Last week a Michigan State University English professor, William Penn, was banned from teaching classes after an anti-Republican rant before a creative writing class was videotaped and brought to the attention of university authorities. Penn contended that Republicans “raped the country,” that America is “full of closet racists” and that “if you go to the Republican convention in Florida, you see all of the old Republicans with the dead skin cells washing off them.”
That may be creative writing in Penn’s mind, but it wouldn’t seem to have much to do with teaching or his subject. A videotape of his remarks were circulated to Republican officials and posted online by Campus Reform, a conservative group based in Virginia.
Responding, MSU officials said Penn had met with university officials to discuss the matter and that he “acknowledged some of his comments were inappropriate and offensive.” He has academic tenure, which means he won’t get fired, but he won’t be teaching for a while … which, on the face of it, seems appropriate.
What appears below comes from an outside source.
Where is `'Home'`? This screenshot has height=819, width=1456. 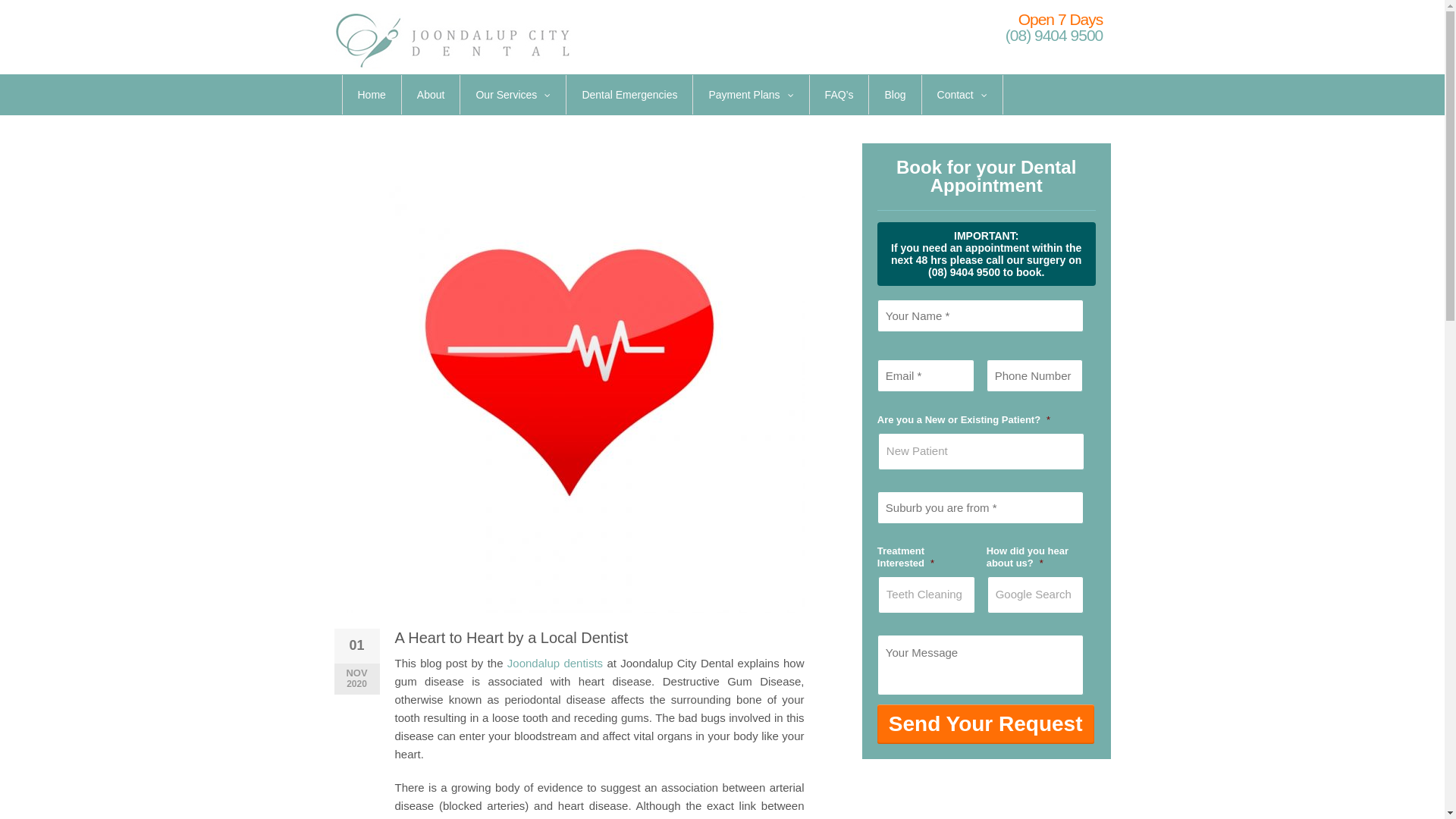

And earlier last week, the University of Michigan announced receiving its largest-ever single gift, $200 million from real estate developer, philanthropist and U-M alumnus, Stephen M. Ross.
Half that money will go to the Ross School of Business (named after a previous gift of $100 million) and half to the Michigan Athletic Department. Ordinarily, such a remarkably generous act brings praise and delight, from Maize and Blue loyalists as well as most anybody else who cares about universities in this state.